We now turn to the origin of the far-reaching pair correlation in Fig. 7(b). The observation1,13 that adding an OH group to an alkane does not strongly alter the main scattering peak near 1.4 Å−1 argues that this peak mainly corresponds to the C⋯C correlation, a conclusion supported by MD simulations.49 For glycerol, this conclusion has been confirmed by simulations from the literature22,27 and this work (Fig. 3). From Fig. 3, we see that the O⋯O and C⋯O correlations have sharp first peaks but relatively weak long-range ripples. In contrast, the C⋯C correlation has a broad first peak but robust ripples at long distances. These ripples have the same wavelength (4.4 Å) and functional form [exponentially damped sine wave, Eq. (5)] as observed experimentally.

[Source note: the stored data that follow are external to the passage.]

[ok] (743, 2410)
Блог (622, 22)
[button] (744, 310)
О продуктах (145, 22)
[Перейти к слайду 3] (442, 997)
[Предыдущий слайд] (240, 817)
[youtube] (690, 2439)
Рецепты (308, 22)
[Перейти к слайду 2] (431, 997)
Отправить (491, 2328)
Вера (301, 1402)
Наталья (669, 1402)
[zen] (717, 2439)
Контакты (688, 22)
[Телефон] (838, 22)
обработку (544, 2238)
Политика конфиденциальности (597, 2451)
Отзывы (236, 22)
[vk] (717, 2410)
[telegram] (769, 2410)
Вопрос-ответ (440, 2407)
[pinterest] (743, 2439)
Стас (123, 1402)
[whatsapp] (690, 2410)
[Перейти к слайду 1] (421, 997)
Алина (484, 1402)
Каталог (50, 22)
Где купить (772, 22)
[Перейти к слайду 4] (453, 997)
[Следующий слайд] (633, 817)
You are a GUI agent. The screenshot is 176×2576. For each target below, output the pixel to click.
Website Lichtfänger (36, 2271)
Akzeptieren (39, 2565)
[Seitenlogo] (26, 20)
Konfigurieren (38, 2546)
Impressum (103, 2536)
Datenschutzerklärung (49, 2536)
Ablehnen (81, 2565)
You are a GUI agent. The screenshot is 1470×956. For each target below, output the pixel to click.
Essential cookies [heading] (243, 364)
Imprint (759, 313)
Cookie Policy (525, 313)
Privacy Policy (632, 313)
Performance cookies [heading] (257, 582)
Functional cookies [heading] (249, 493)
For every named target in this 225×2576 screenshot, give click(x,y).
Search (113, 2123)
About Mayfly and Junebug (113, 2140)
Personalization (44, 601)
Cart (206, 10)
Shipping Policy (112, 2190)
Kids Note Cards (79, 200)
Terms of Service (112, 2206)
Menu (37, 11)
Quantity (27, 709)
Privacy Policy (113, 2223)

At r > 5 Å, the C⋯C ripples are well fitted using Eq. (5), yielding L1 = 4.42 Å and ξ = 8.38 Å at 300 K, in good agreement with the experimental values (L1 = 4.43 Å and ξ = 7.23 Å; Table I and Fig. 8). The slightly faster damping of experimental D(r) could reflect the inaccuracy of the force field and the small contributions from the faster-damping O⋯C and O⋯O correlations. The different pair correlations described above reflect the different kinds of bonding in the system. As shown by the schematic at the bottom of Fig. 2, the HBs between OH groups create a sharp O⋯O peak at 2.8 Å (ROO) and a relatively sharp C⋯O peak near 3.7 Å because of the covalent C–O linkage (R3). In contrast, the hydrocarbon groups interact by weaker van der Waals forces to form closely packed structures. Density modulations in the form of exponentially damped sine wave are well known for closely packed systems.37,38,50–52 Overall, the results indicate that the q1 peak of glycerol and the corresponding real-space ripples in D(r) correspond to the C⋯C correlation. The same conclusion is assumed to hold for xylitol and D-sorbitol.

FIG. 8.

(a) Wavelength of density modulation L1 and (b) persistence length ξ associated with the main scattering peak q1 plotted against temperature. The down arrows indicate Tgs. The black triangles are the results of MD simulations for the C⋯C correlation in glycerol.

FIG. 8.

(a) Wavelength of density modulation L1 and (b) persistence length ξ associated with the main scattering peak q1 plotted against temperature. The down arrows indicate Tgs. The black triangles are the results of MD simulations for the C⋯C correlation in glycerol.

Close modal

Figure 8(a) shows the temperature dependence of the density-modulation wavelength associated with the main scattering peak q1: L1 = 2π/q1. For each system, L1 is ∼4.5 Å and decreases with cooling. The decrease is halted at Tg (down arrow). For these systems, the temperature dependence of L1 is almost identical with that of the average distance d between molecules: d = n−1/3, where n is the molecular number density. As a result, L1n1/3 is nearly independent of temperature: 0.89 for glycerol, 0.82 for xylitol, and 0.76 for D-sorbitol (see Table I). The decrease of L1n1/3 in the order of glycerol, xylitol, and D-sorbitol results from the fact that L1 is roughly constant, but n−1/3 increases in this order.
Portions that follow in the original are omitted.